Use it on night 1 and night 4 of each week. Skip if skin has been irritated.
Option C: Retinol (0.1–0.3%) (2–3 nights per week, eventually)
If your skin has tolerated the turmeric routine for 8+ weeks and you want to accelerate: introduce retinol at low concentration 2–3 nights per week, always followed by moisturizer.
Not every melanin-rich skin tolerates retinol on the first try — if you flake or redden, stop and go back to Face Cream only.
Step 3 — Body routine (2 min)
If you have body hyperpigmentation (knuckles, elbows, inner thighs, etc.), this is when to address it.
- Knuckle Cream on specific dark-spot zones (knuckles, elbows, knees)
- Turmeric Body Oil all-over, especially post-shower
- Body Cream as the outer moisture seal on drier areas
Step 4 — Eye cream (1 min, optional)

_____

#### What this exercise asks
**a)** Write out the stretch of the skincare routine from "Option C: Retinol" through "followed by moisturizer.", word for word.
**b)** Continue the skincare routine from its last line.

_____

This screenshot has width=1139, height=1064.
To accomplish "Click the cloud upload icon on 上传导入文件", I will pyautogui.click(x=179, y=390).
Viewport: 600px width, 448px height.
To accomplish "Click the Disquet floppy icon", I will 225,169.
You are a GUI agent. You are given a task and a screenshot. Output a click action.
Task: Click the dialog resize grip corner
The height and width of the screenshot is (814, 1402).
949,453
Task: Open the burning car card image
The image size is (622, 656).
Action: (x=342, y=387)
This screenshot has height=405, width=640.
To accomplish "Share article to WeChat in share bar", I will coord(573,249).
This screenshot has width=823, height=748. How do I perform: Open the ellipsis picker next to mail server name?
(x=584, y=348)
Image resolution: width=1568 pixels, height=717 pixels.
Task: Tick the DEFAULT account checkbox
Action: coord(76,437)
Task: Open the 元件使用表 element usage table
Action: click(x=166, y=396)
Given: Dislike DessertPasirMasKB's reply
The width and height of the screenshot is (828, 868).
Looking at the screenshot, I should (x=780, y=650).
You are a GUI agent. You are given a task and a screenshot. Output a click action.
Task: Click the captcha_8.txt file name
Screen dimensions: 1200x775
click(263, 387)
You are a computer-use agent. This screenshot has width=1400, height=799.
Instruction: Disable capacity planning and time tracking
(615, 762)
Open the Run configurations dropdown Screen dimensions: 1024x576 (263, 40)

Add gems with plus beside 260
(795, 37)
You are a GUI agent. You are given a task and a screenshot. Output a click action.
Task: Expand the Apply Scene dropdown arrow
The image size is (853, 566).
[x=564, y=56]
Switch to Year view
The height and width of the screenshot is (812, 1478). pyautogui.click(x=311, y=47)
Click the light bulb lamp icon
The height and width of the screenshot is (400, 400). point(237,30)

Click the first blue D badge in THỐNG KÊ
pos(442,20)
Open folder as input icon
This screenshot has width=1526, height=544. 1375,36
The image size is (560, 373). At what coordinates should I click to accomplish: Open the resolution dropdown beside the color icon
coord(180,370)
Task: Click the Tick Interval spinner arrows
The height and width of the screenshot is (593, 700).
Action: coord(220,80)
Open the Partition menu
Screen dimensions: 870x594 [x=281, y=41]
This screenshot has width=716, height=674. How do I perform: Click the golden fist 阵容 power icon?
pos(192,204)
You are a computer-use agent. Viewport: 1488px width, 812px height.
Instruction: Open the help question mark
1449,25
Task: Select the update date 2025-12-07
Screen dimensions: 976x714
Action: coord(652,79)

_____

#### Task-by-task results
**a)**
Option C: Retinol (0.1–0.3%) (2–3 nights per week, eventually)
If your skin has tolerated the turmeric routine for 8+ weeks and you want to accelerate: introduce retinol at low concentration 2–3 nights per week, always followed by moisturizer.

**b)**
Under-eye darkness on melanin-rich skin is often more pigment than shadow. A gentle niacinamide-based eye cream helps over 8–12 weeks.
Step 5 — Sleep (as long as possible)
Not a product, but the most important step. Your skin synthesizes 3x more collagen and activates more repair enzymes during deep sleep. A routine + 5 hours of sleep is less effective than no routine + 8 hours of sleep.
Try: stop using phones 30 min before bed (blue light suppresses melatonin), cool room (16–18°C optimum), silk or satin pillowcase (reduces friction pigmentation on the cheek you sleep on).
Weekly rhythm example
| Day | Active |
|---|---|
| Mon | Turmeric Face Cream |
| Tue | Peeling Oil |
| Wed | Turmeric Face Cream |
| Thu | Turmeric Face Cream |
| Fri | Peeling Oil |
| Sat | Turmeric Face Cream (optional Hibiscus Scrub in shower) |
| Sun | Turmeric Face Cream (rest + hydrate) |
Nighttime routine mistakes that slow fading
1. Not washing off the day. Sunscreen + sweat + pollution sit on your skin all night if you skip cleansing. That's inflammation fuel.
2. Using 3 strong actives in one night. Retinol + vitamin C + AHA = inflammation spiral. Pick one active per night, max.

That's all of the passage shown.